Graphene-Functionalized Natural Microcapsules: Modular Building Blocks for Ultrahigh Sensitivity Bioelectronic Platforms

Natural cellular materials with honeycomb or foam microstructures are excellent inspirations for the biomimetic design of sensitive and robust bioelectronic interfaces. Herein, the fabrication of a hierarchical, self‐assembled platform that combines a natural cellular material (Lycopodium clavatum pollen spores) with an electrically conductive material (reduced graphene oxide, defined as rGO) for the first time is reported. The spores function as natural building blocks which are functionalized with crumpled rGO and then deposited on a silicon oxide surface, yielding a 3D architecture with electroactive properties. The hybrid material design is incorporated into a field‐effect transistor device and employed in an antibody‐based detection scheme in order to measure the concentration of a target protein with a limit of detection of 1 × 10−15 m, which is five orders of magnitude better than a conventional rGO‐based biosensor tested in comparison. The findings in this work highlight the merit of integrating natural cellular materials with electrically conductive materials, offering a framework to develop high‐sensitivity bioelectronic platforms.

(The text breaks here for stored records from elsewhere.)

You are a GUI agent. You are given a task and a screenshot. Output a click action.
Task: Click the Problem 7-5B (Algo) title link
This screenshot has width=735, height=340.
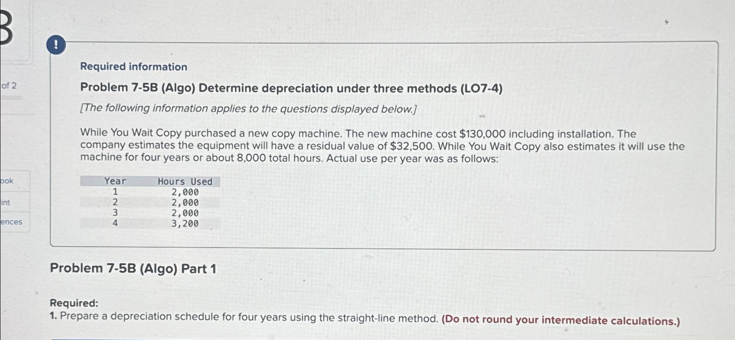click(x=290, y=88)
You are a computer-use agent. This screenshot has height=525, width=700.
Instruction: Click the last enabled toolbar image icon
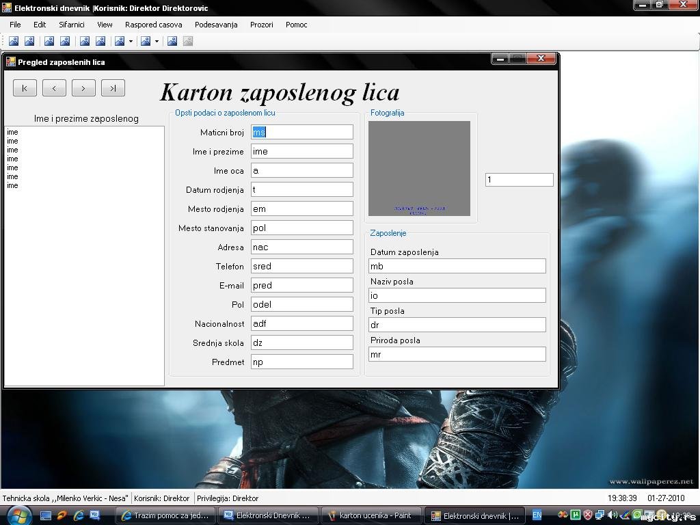point(172,41)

A highly sensitive bioelectronic platform based on graphene oxide functionalized natural microcapsules is reported, integrating a natural cellular material with an electrically conductive material. Modular assembly led to the fabrication of a highly sensitive biosensor which exhibits a 1 × 10−15 m limit of detection, which is five orders of magnitude better than a conventional graphene oxide biosensor.